I woke up this morning and meditated first thing. Overall, I have to say, my focus was sporadic, as if I’m not sure how this song is supposed to go. While sitting, my little monkey mind was alive and hopping. I have a lot to do these next two days, and the uncertainty around it all feels high. I know in my heart and mind that there is no reason to worry about the future (or dwell in the past) because this moment is the only beautiful moment that exists. Nevertheless, actually returning my attention to my breathing and releasing thoughts is a true and constant challenge.
I did what I could of course, and tried to return my attention to my breath over and over. I know not to judge my practice - it is what it is. So I sat, and continued to sit, and I know that no matter what, it helps me.
Overall, I’m motivated to meditate because I know through experience how beneficial it is for me.
I’m also motivated to write immediately after sitting. The idea for this blog came to me a day ago, but today is the day to write.
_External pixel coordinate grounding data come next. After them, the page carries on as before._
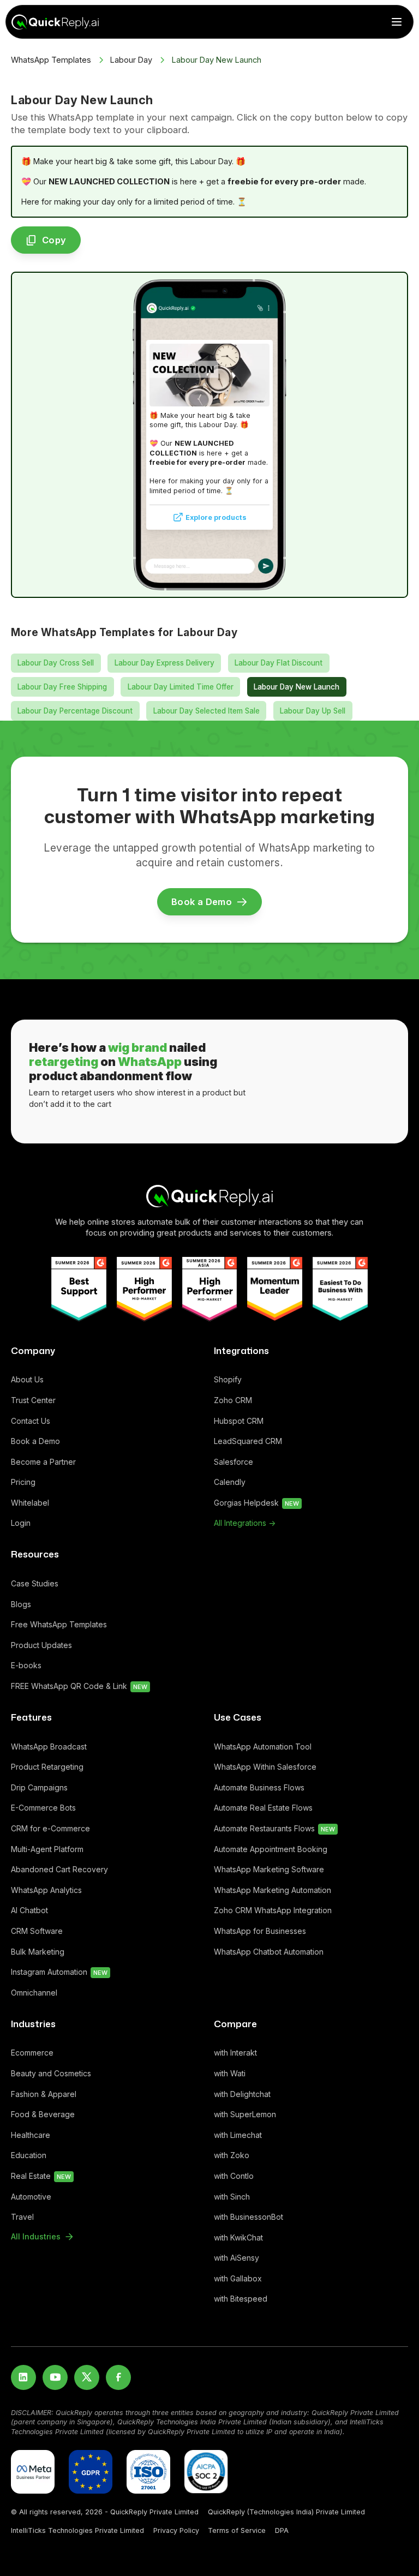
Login (21, 1522)
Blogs (21, 1604)
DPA (282, 2530)
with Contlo (234, 2175)
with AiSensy (236, 2257)
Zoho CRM (233, 1400)
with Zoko (231, 2155)
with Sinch (232, 2196)
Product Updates (41, 1645)
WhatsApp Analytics (46, 1890)
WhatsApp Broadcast (49, 1746)
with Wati (230, 2073)
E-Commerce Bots (43, 1807)
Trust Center (33, 1400)
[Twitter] (86, 2377)
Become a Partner (43, 1461)
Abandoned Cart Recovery (59, 1869)
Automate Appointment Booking (270, 1849)
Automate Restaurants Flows (274, 1828)
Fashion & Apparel (43, 2094)
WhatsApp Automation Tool (263, 1746)
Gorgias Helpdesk (256, 1502)
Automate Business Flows (259, 1787)
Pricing (23, 1482)
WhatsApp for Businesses (260, 1931)
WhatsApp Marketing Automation (272, 1890)
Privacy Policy (176, 2530)
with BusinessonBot (248, 2216)
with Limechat (238, 2135)
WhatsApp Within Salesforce (265, 1766)
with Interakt (235, 2052)
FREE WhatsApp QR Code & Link (79, 1686)
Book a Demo (35, 1441)
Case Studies (34, 1583)
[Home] (209, 1195)
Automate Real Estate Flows (263, 1807)
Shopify (228, 1379)
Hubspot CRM (239, 1420)
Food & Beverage (43, 2114)
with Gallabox (238, 2278)
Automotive (31, 2196)
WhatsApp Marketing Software (269, 1869)
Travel (22, 2216)
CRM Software (37, 1931)
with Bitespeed (240, 2298)
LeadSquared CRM (248, 1441)
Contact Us (30, 1420)
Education (28, 2155)
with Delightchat (242, 2094)
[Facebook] (118, 2377)
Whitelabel (30, 1502)
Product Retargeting (47, 1766)
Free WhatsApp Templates (59, 1624)
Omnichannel (34, 1992)
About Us (27, 1379)
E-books (26, 1665)
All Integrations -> (245, 1522)
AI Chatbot (29, 1910)
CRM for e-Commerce (50, 1828)
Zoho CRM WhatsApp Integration (273, 1910)
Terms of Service (237, 2530)
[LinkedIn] (23, 2377)
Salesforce (233, 1461)
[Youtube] (55, 2377)
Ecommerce (32, 2052)
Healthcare (30, 2135)
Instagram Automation (59, 1971)
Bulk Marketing (37, 1951)
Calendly (230, 1482)
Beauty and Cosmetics (51, 2073)
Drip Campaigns (39, 1787)
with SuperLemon (245, 2114)
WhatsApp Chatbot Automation (269, 1951)
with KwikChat (238, 2237)
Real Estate (41, 2175)
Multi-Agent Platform (47, 1849)
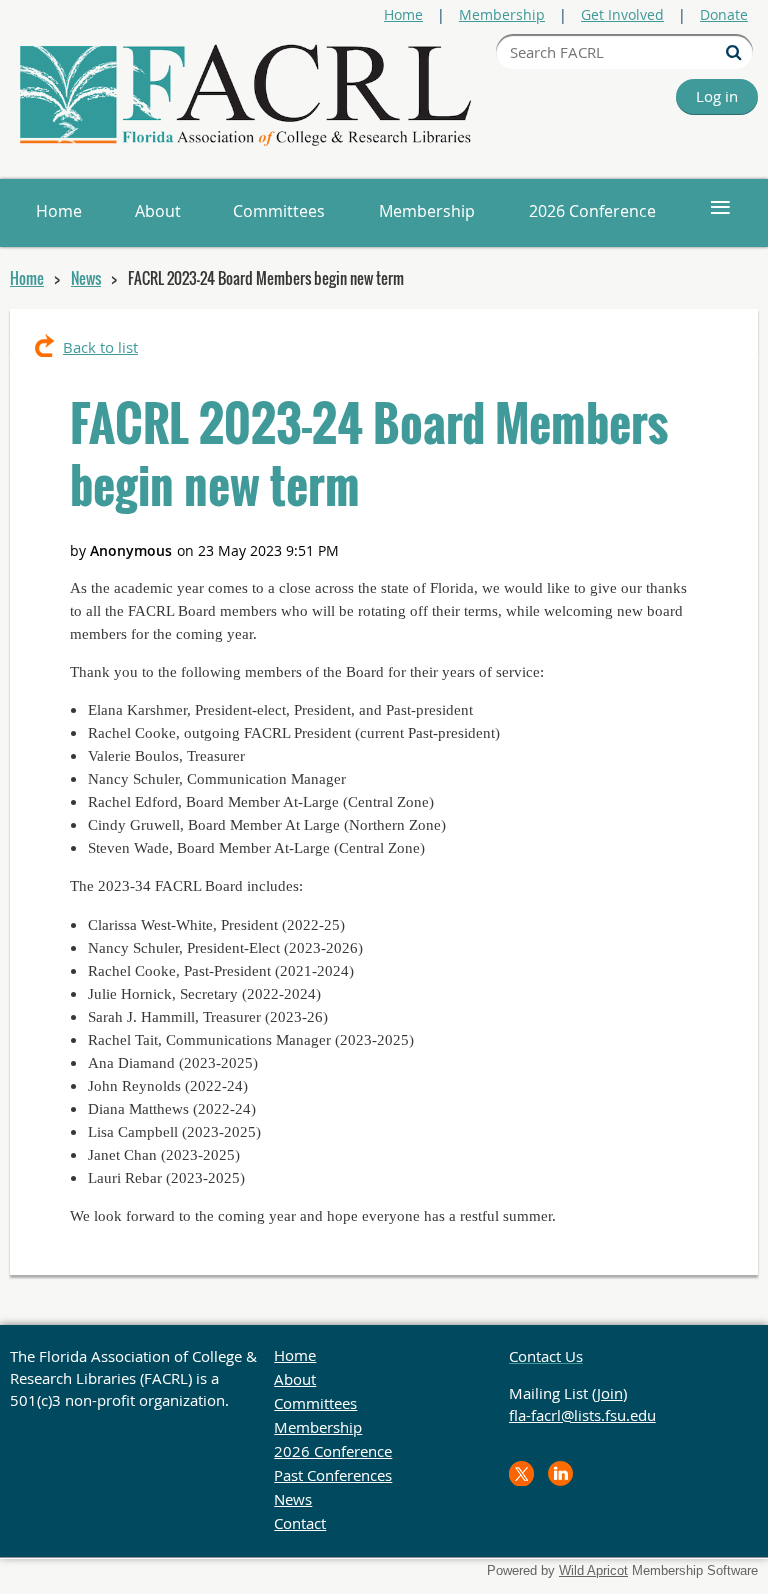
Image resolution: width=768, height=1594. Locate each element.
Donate (724, 14)
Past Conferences (333, 1475)
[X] (521, 1473)
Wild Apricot (593, 1570)
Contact (300, 1523)
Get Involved (622, 14)
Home (403, 14)
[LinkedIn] (560, 1473)
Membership (502, 14)
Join (610, 1393)
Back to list (100, 347)
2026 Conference (333, 1451)
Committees (315, 1403)
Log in (717, 96)
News (86, 278)
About (295, 1379)
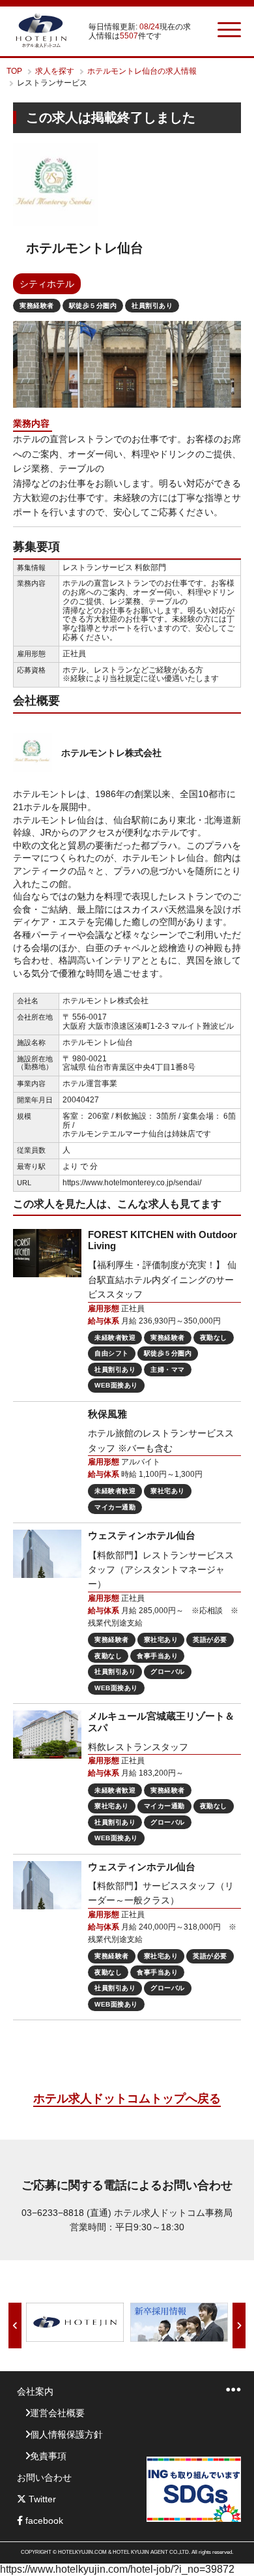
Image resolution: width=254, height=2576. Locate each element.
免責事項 (48, 2456)
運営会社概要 (57, 2413)
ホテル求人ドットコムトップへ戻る (127, 2098)
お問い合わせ (44, 2477)
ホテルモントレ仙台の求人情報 (142, 71)
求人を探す (54, 71)
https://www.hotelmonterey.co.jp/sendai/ (132, 1182)
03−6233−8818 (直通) (66, 2212)
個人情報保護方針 (66, 2434)
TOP (14, 71)
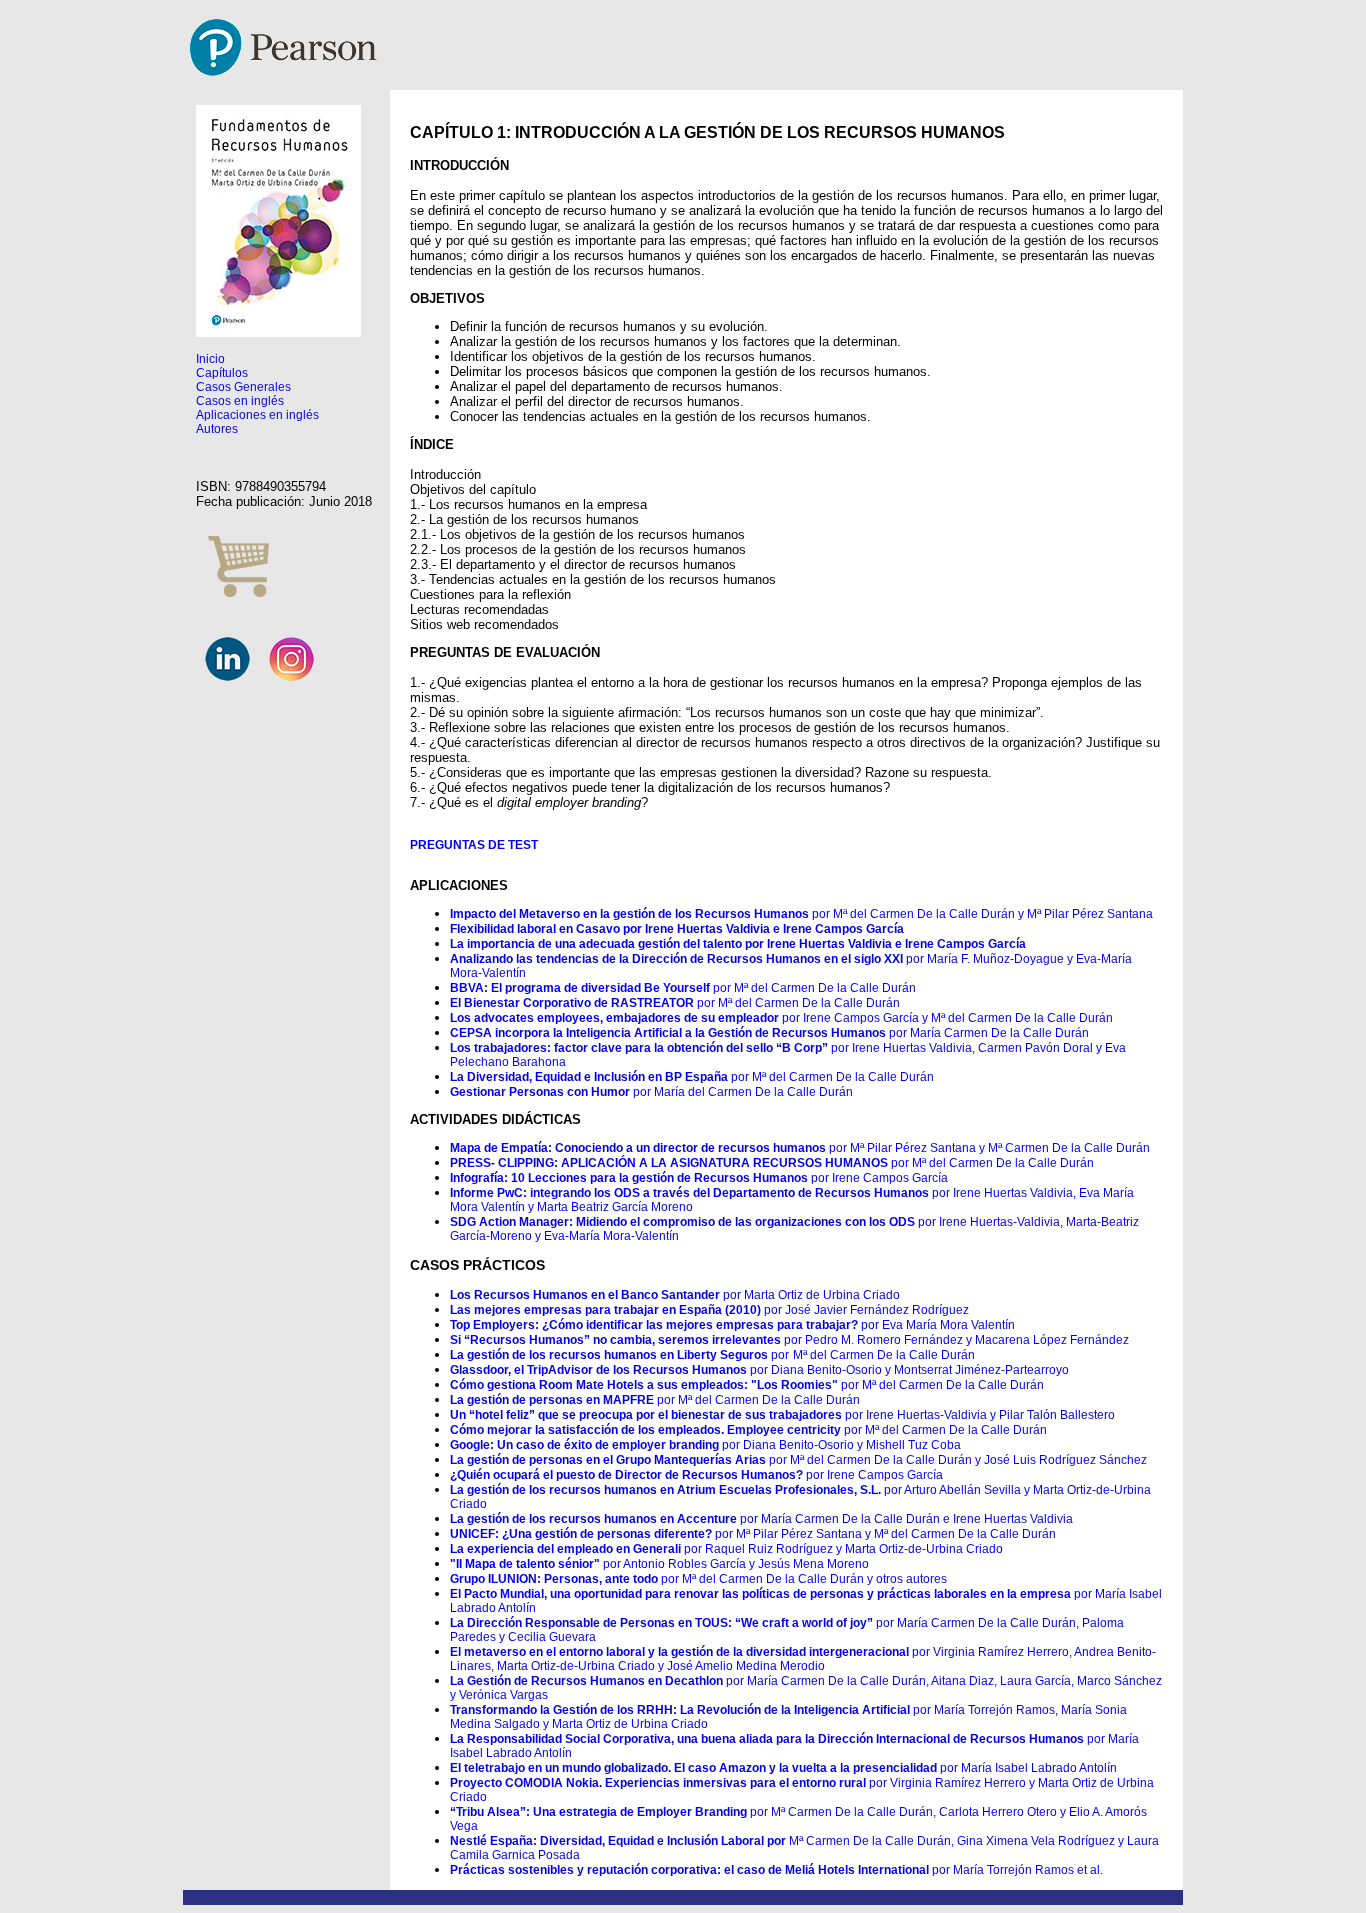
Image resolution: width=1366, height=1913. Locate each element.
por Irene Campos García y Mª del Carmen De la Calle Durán (781, 1018)
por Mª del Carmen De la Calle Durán (683, 988)
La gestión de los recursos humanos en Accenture (593, 1519)
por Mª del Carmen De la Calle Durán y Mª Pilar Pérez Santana (801, 914)
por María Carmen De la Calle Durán (769, 1033)
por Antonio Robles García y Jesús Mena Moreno (734, 1564)
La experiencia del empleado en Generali (565, 1549)
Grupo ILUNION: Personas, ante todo (554, 1579)
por (780, 1355)
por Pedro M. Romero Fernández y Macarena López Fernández (789, 1340)
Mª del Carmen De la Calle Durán (884, 1355)
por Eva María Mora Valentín (732, 1325)
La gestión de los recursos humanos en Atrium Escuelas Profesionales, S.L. (665, 1490)
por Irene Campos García (699, 1178)
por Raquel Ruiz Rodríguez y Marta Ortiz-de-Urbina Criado (842, 1549)
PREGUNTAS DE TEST (474, 845)
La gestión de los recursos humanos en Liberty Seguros (610, 1355)
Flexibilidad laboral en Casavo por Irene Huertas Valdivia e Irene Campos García (677, 929)
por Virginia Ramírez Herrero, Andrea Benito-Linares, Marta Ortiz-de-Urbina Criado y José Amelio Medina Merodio (803, 1659)
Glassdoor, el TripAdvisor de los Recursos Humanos (598, 1370)
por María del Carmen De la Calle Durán (651, 1092)
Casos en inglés (240, 401)
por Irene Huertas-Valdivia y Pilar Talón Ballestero (782, 1415)
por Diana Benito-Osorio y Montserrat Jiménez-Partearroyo (908, 1370)
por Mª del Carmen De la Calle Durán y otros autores (802, 1579)
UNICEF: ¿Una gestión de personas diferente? (581, 1534)
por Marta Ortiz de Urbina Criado (675, 1295)
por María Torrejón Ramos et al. (776, 1870)
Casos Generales (243, 387)
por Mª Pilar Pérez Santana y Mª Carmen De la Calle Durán (800, 1148)
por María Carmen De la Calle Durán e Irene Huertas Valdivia (905, 1519)
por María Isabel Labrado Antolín (783, 1768)
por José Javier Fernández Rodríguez (709, 1310)
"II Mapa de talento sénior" (525, 1564)
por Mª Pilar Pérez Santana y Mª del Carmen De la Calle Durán (884, 1534)
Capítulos (222, 373)
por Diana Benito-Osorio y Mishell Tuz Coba (705, 1445)
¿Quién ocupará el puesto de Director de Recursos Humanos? (626, 1475)
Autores (217, 429)
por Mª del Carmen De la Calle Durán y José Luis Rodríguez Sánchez (798, 1460)
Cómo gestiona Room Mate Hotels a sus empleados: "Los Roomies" (645, 1385)
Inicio (210, 359)
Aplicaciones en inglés (257, 415)
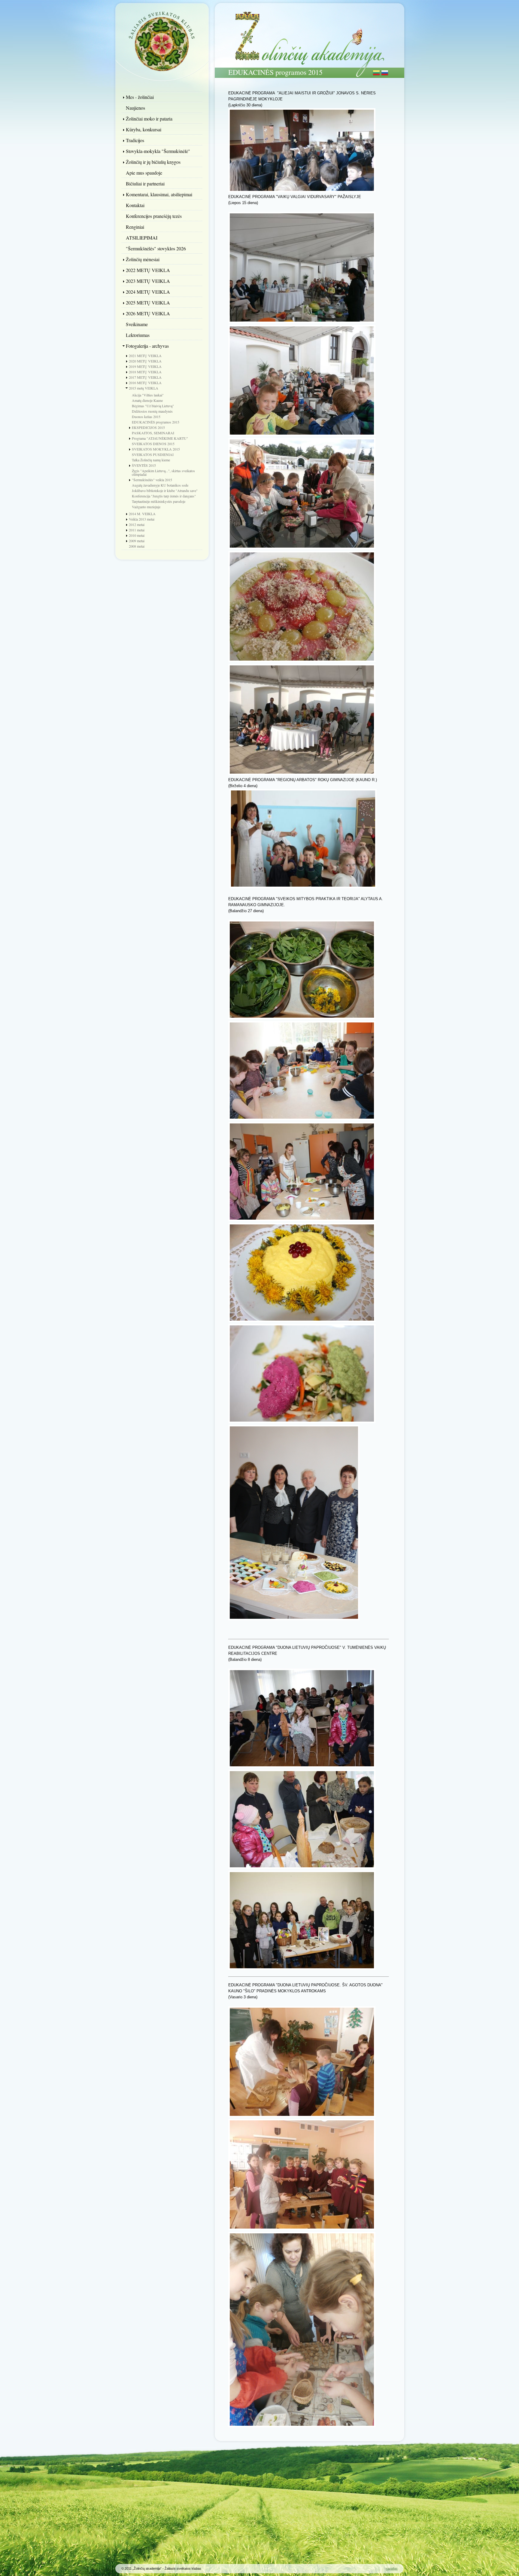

I’m motivated to write this because: 1. writing helps me process all of those thoughts; 2. I believe that my perspective on meditation and mindfulness is valuable and worth sharing; 3. I want to grow this concept and organization and blogging will facilitate that, because; 4. I want to grow my teaching clientele to professionally thrive, so that I can enrich my life with experiences (travel, surfing, museums, visit my family, vinho verde!), donate to worthy causes and, of course, buy things that make my life a little nicer (like an electric bike!) I’m not attached to any of this - I’m grateful for my perfectly amazing life as it is, but why not enhance it?
As I said, I’m motivated to meditate because I see and feel the benefits in my life every day.
I also know that meditation helps me (and will help you) stay motivated.
Being motivated is easy when things are going your way, when you’re seeing the results you desire. But staying motivated when things go to shit is a different story.
Meditation takes care of this: Meditating will keep you motivated.
Being and staying aware of the present moment - bringing your attention to your breath, whether seated or at some (or every) point throughout your day, aka mindfulness - gives you pause to release any worry about what you are thinking of as “bad” circumstances. That particular moment is everything and is a gift, even if it feels like it’s an obstacle or worse, extremely painful, and actually is an opportunity to learn.
The future, of course, does not exist, so why worry? It will emerge purely contingent upon your attitude, thoughts and perspective on the present. By seeing the present openly and positively, and by releasing thoughts of fear or doubt about what the future may be, it unfolds into one that you are perfectly happy to experience.
By being mindful in the present, the future becomes rosy, and something you can be really motivated to create. By staying present, we stay motivated.